Why Pat McGrath Labs’ Asset Sale Raises Bigger Questions About Black Beauty Ownership

When news began circulating that Pat McGrath Labs’ assets were being put up for sale, it landed with a familiar thud. Not shock exactly, more like recognition. Another Black-founded beauty brand that once represented the ceiling is suddenly staring at the floor. Another reminder that visibility, virality, and cultural dominance don’t always translate into protection when the business math stops mathing.

Coming on the heels of Ami Colé’s closure earlier this year, the timing feels less coincidental and more like a pattern demanding interrogation. These aren’t fringe brands. These are companies that shaped modern beauty conversations, shifted shade ranges, redefined marketing language and made space for Black consumers to feel seen without apology. And yet here we are, again, asking why Black beauty founders so often end up backed into corners their peers never seem to reach.
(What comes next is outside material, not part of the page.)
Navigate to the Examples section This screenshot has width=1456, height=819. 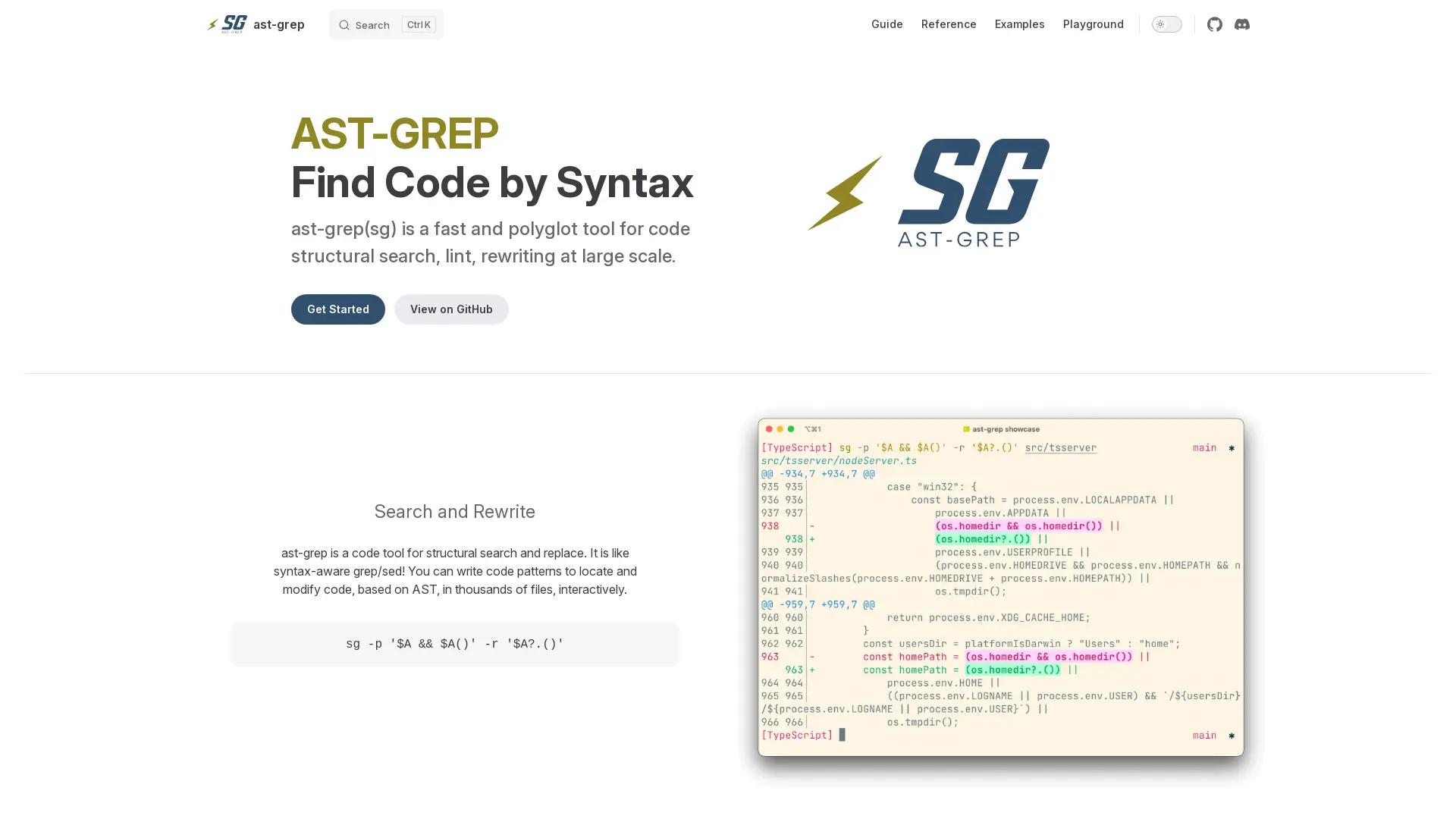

Pat McGrath Labs is not just a brand. It’s a cultural institution built on the artistry of a woman who literally rewrote the rules of backstage beauty and luxury makeup. To see its assets potentially changing hands doesn’t erase that legacy, but it does force a hard conversation about how fragile even the most celebrated Black-founded brands remain once they scale beyond hype into infrastructure-heavy territory. Manufacturing, distribution, debt, investor expectations, retail pressures. None of it is glamorous. All of it is unforgiving.

Ami Colé’s quiet exit earlier this year felt similarly instructive. Beloved by editors. Supported by consumers. Frequently cited as a case study in “doing it right.” And still, the brand couldn’t outrun the realities of operating in a beauty market that demands constant growth while offering little grace for recalibration. Black founders are often expected to build community-driven brands while competing in systems designed for volume, not values.

What makes this moment especially uncomfortable is how often Black beauty brands are framed as exceptions rather than enterprises deserving of long-term investment and patience. They’re launched with fanfare, praised for storytelling, then quietly abandoned when they need capital, operational support, or simply time. Meanwhile, white-founded brands are allowed to pivot, pause, sell, restructure, and fail forward without their legitimacy being questioned.

So, what does this moment mean? It means the industry has to stop pretending representation alone is enough. It means asking who gets access to patient capital, who gets written off as a “risk,” and why Black founders are so often forced to choose between creative control and survival. It means acknowledging that cultural impact doesn’t shield you from an ecosystem that still undervalues Black ownership once the Instagram buzz fades.

None of this erases Pat McGrath’s influence or Ami Colé’s contribution. If anything, it sharpens their importance. These brands changed beauty forever. The tragedy is not that assets are being sold or doors are closing. The tragedy is that the industry still hasn’t built a system where Black excellence is allowed to endure without constant threat.

And until that changes, this won’t be the last headline that feels less like news and more like déjà vu.